Why does this if statement, with an assignment and equality check, evaluate to false?

Question

How does a Java if statement work when it has an assignment and an equality check OR-d together??

public static void test() {
    boolean test1 = true; 
    if (test1 = false || test1 == false) {
        System.out.println("TRUE");
    } else {
        System.out.println("FALSE");
    }       
}

Why is this printing FALSE?

Answer 1

The expression is not parsed the way you think. It's not

(test1=false) || (test1 == false)

in which case the result would have been true, but

test1 = (false || test1 == false)

The value of false || test1 == false expression is computed first, and it is false, because test1 is set to true going into the computation.

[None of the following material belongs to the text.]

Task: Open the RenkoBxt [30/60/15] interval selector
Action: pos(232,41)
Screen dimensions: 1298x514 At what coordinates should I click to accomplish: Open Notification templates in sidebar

The reason it is parsed this way is that the precedence of the || is lower than that of the == operator, but higher than the precedence of the assignment operator =.

Answer 2

This is a precedence issue, basically. You're assuming that your code is equivalent to:

if ((test1 = false) || (test1 == false))

... but it's not. It's actually equivalent to:

if (test1 = (false || test1 == false))

... which is equivalent to:

if (test1 = (false || false))

(because test1 is true to start with)

... which is equivalent to:

if (test1 = false)

which assigns the value false to test1, with the result of the expression being false.

See the Java tutorial on operators for a useful table of operator precedence.

Answer 3

Expression test1 = false || test1 == false will evaluate in following step.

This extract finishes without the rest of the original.